RECORDS PROVIDED
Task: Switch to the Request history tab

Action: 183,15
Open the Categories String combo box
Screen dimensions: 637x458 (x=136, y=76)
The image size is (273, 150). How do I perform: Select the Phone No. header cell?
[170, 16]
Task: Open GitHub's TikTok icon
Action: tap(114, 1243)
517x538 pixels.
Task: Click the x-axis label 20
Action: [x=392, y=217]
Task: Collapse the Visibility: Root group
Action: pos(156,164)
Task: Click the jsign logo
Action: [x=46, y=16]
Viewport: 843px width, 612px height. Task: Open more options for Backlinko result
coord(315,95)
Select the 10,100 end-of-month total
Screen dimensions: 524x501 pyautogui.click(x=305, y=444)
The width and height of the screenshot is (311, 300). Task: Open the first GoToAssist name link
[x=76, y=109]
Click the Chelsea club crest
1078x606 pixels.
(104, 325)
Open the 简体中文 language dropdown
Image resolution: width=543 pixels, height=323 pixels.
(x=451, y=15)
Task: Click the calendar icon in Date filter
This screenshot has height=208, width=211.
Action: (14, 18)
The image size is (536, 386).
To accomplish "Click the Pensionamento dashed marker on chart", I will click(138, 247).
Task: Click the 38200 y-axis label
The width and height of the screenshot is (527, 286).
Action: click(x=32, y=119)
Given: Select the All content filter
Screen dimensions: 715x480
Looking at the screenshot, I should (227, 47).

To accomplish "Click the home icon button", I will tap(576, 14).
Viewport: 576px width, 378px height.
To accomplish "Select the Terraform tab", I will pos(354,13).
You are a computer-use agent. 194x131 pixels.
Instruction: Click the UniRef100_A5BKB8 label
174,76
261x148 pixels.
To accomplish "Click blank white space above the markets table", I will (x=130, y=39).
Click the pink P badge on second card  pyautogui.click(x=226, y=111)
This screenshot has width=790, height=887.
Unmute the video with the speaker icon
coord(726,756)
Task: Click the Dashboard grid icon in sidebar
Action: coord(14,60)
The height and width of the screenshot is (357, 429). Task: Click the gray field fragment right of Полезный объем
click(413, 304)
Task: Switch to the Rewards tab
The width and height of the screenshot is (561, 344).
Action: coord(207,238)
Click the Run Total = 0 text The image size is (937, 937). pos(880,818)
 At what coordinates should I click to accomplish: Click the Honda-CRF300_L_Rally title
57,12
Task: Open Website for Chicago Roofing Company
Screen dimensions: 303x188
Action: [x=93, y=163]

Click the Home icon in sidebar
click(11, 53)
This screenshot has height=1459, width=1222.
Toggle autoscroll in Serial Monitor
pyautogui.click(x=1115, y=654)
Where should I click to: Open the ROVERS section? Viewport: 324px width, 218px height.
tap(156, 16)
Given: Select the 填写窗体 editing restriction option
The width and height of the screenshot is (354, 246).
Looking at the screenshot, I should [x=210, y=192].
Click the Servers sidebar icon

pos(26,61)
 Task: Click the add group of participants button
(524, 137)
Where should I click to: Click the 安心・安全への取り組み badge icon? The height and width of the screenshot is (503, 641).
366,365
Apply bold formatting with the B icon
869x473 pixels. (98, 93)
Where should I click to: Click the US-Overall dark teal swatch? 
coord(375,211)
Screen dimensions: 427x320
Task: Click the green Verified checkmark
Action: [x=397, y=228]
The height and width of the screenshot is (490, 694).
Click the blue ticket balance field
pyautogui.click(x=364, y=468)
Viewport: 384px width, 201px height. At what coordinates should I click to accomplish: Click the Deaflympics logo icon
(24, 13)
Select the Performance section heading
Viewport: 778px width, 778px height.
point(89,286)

PROBLEM REQUIREMENTS
Read the data above. Pull out each line in which the string "Given" appears.

SOLUTION FOR THIS PROBLEM
Given: Select the All content filter
Given: Select the 填写窗体 editing restriction option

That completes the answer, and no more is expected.